:: RAW DATA

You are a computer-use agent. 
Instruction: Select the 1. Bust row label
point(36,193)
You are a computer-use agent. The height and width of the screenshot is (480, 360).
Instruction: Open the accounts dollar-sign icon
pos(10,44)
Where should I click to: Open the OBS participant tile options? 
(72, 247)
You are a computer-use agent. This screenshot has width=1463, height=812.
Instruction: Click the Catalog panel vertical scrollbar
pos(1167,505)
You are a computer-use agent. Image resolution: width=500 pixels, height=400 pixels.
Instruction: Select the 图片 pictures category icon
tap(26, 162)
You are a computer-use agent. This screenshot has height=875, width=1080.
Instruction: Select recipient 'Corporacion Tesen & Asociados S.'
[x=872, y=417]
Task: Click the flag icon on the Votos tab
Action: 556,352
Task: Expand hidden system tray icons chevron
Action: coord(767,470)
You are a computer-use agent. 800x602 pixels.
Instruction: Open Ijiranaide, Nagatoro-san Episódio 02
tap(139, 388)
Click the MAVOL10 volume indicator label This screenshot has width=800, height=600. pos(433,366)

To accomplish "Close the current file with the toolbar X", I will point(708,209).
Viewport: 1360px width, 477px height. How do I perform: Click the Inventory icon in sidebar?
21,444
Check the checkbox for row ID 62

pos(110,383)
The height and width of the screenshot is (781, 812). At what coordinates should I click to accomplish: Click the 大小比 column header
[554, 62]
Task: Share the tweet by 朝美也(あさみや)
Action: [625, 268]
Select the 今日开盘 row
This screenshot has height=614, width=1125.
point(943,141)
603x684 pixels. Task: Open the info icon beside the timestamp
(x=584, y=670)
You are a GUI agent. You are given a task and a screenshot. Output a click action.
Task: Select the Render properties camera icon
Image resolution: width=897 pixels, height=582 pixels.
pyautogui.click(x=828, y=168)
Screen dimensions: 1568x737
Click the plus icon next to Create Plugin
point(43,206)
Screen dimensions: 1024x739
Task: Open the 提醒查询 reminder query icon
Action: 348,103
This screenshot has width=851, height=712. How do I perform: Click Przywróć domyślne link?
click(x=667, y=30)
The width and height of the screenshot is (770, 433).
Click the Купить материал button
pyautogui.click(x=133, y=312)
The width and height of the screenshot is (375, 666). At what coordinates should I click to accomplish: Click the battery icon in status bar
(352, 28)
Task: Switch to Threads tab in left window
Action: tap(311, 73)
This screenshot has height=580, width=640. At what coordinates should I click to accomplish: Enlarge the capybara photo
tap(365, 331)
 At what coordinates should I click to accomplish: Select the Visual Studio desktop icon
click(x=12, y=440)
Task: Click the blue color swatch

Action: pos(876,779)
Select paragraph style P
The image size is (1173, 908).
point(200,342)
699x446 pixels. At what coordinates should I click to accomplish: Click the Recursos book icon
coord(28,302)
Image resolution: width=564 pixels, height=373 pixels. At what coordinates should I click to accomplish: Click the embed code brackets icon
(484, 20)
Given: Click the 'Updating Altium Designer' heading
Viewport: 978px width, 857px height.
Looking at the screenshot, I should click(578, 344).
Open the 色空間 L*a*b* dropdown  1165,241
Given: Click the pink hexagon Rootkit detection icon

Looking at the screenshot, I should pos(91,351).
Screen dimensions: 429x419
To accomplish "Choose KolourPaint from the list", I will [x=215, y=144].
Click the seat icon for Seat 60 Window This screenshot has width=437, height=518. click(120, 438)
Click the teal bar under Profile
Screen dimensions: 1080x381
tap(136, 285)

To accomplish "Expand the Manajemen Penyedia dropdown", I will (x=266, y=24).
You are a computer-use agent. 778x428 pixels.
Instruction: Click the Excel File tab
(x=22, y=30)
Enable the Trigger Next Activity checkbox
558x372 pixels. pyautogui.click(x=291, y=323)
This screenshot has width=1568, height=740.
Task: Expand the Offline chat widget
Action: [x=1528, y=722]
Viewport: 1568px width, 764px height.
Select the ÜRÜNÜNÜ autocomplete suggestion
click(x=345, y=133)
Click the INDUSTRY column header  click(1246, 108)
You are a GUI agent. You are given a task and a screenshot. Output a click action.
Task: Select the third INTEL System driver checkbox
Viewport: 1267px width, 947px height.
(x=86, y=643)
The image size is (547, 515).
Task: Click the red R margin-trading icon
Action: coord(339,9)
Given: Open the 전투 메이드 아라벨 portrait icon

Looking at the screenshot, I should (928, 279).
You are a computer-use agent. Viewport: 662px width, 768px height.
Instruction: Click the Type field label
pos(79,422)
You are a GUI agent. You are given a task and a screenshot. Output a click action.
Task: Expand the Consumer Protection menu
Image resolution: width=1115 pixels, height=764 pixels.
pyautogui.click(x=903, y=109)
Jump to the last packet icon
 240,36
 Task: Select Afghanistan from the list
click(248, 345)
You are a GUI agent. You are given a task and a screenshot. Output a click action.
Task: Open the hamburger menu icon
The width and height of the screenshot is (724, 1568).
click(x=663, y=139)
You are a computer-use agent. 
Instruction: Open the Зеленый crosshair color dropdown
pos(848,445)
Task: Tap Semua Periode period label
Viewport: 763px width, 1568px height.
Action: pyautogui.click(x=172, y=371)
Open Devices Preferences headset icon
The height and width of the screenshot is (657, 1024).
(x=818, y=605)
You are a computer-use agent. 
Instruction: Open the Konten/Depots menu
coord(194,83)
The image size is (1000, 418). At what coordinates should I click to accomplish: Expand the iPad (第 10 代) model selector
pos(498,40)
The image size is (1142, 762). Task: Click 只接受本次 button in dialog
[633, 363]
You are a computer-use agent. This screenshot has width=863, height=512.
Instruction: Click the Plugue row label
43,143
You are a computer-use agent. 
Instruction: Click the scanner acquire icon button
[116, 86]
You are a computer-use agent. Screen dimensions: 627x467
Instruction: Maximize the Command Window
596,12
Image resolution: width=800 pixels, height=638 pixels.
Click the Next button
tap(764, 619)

::::

Your answer must be the complete listing, repeated exactly.

You are a computer-use agent. 
Instruction: Select the 1. Bust row label
point(36,193)
You are a computer-use agent. The height and width of the screenshot is (480, 360).
Instruction: Open the accounts dollar-sign icon
pos(10,44)
Where should I click to: Open the OBS participant tile options? 
(72, 247)
You are a computer-use agent. This screenshot has width=1463, height=812.
Instruction: Click the Catalog panel vertical scrollbar
pos(1167,505)
You are a computer-use agent. Image resolution: width=500 pixels, height=400 pixels.
Instruction: Select the 图片 pictures category icon
tap(26, 162)
You are a computer-use agent. This screenshot has height=875, width=1080.
Instruction: Select recipient 'Corporacion Tesen & Asociados S.'
[x=872, y=417]
Task: Click the flag icon on the Votos tab
Action: 556,352
Task: Expand hidden system tray icons chevron
Action: coord(767,470)
You are a computer-use agent. 800x602 pixels.
Instruction: Open Ijiranaide, Nagatoro-san Episódio 02
tap(139, 388)
Click the MAVOL10 volume indicator label This screenshot has width=800, height=600. pos(433,366)

To accomplish "Close the current file with the toolbar X", I will point(708,209).
Viewport: 1360px width, 477px height. How do I perform: Click the Inventory icon in sidebar?
21,444
Check the checkbox for row ID 62

pos(110,383)
The height and width of the screenshot is (781, 812). At what coordinates should I click to accomplish: Click the 大小比 column header
[554, 62]
Task: Share the tweet by 朝美也(あさみや)
Action: [625, 268]
Select the 今日开盘 row
This screenshot has height=614, width=1125.
point(943,141)
603x684 pixels. Task: Open the info icon beside the timestamp
(x=584, y=670)
You are a GUI agent. You are given a task and a screenshot. Output a click action.
Task: Select the Render properties camera icon
Image resolution: width=897 pixels, height=582 pixels.
pyautogui.click(x=828, y=168)
Screen dimensions: 1568x737
Click the plus icon next to Create Plugin
point(43,206)
Screen dimensions: 1024x739
Task: Open the 提醒查询 reminder query icon
Action: 348,103
This screenshot has width=851, height=712. How do I perform: Click Przywróć domyślne link?
click(x=667, y=30)
The width and height of the screenshot is (770, 433).
Click the Купить материал button
pyautogui.click(x=133, y=312)
The width and height of the screenshot is (375, 666). At what coordinates should I click to accomplish: Click the battery icon in status bar
(352, 28)
Task: Switch to Threads tab in left window
Action: tap(311, 73)
This screenshot has height=580, width=640. At what coordinates should I click to accomplish: Enlarge the capybara photo
tap(365, 331)
 At what coordinates should I click to accomplish: Select the Visual Studio desktop icon
click(x=12, y=440)
Task: Click the blue color swatch

Action: pos(876,779)
Select paragraph style P
The image size is (1173, 908).
point(200,342)
699x446 pixels. At what coordinates should I click to accomplish: Click the Recursos book icon
coord(28,302)
Image resolution: width=564 pixels, height=373 pixels. At what coordinates should I click to accomplish: Click the embed code brackets icon
(484, 20)
Given: Click the 'Updating Altium Designer' heading
Viewport: 978px width, 857px height.
Looking at the screenshot, I should click(578, 344).
Open the 色空間 L*a*b* dropdown  1165,241
Given: Click the pink hexagon Rootkit detection icon

Looking at the screenshot, I should pos(91,351).
Screen dimensions: 429x419
To accomplish "Choose KolourPaint from the list", I will [x=215, y=144].
Click the seat icon for Seat 60 Window This screenshot has width=437, height=518. click(120, 438)
Click the teal bar under Profile
Screen dimensions: 1080x381
tap(136, 285)

To accomplish "Expand the Manajemen Penyedia dropdown", I will (x=266, y=24).
You are a computer-use agent. 778x428 pixels.
Instruction: Click the Excel File tab
(x=22, y=30)
Enable the Trigger Next Activity checkbox
558x372 pixels. pyautogui.click(x=291, y=323)
This screenshot has width=1568, height=740.
Task: Expand the Offline chat widget
Action: [x=1528, y=722]
Viewport: 1568px width, 764px height.
Select the ÜRÜNÜNÜ autocomplete suggestion
click(x=345, y=133)
Click the INDUSTRY column header  click(1246, 108)
You are a GUI agent. You are given a task and a screenshot. Output a click action.
Task: Select the third INTEL System driver checkbox
Viewport: 1267px width, 947px height.
(x=86, y=643)
The image size is (547, 515).
Task: Click the red R margin-trading icon
Action: coord(339,9)
Given: Open the 전투 메이드 아라벨 portrait icon

Looking at the screenshot, I should (928, 279).
You are a computer-use agent. Viewport: 662px width, 768px height.
Instruction: Click the Type field label
pos(79,422)
You are a GUI agent. You are given a task and a screenshot. Output a click action.
Task: Expand the Consumer Protection menu
Image resolution: width=1115 pixels, height=764 pixels.
pyautogui.click(x=903, y=109)
Jump to the last packet icon
 240,36
 Task: Select Afghanistan from the list
click(248, 345)
You are a GUI agent. You are given a task and a screenshot. Output a click action.
Task: Open the hamburger menu icon
The width and height of the screenshot is (724, 1568).
click(x=663, y=139)
You are a computer-use agent. 
Instruction: Open the Зеленый crosshair color dropdown
pos(848,445)
Task: Tap Semua Periode period label
Viewport: 763px width, 1568px height.
Action: pyautogui.click(x=172, y=371)
Open Devices Preferences headset icon
The height and width of the screenshot is (657, 1024).
(x=818, y=605)
You are a computer-use agent. 
Instruction: Open the Konten/Depots menu
coord(194,83)
The image size is (1000, 418). At what coordinates should I click to accomplish: Expand the iPad (第 10 代) model selector
pos(498,40)
The image size is (1142, 762). Task: Click 只接受本次 button in dialog
[633, 363]
You are a computer-use agent. This screenshot has width=863, height=512.
Instruction: Click the Plugue row label
43,143
You are a computer-use agent. 
Instruction: Click the scanner acquire icon button
[116, 86]
You are a computer-use agent. Screen dimensions: 627x467
Instruction: Maximize the Command Window
596,12
Image resolution: width=800 pixels, height=638 pixels.
Click the Next button
tap(764, 619)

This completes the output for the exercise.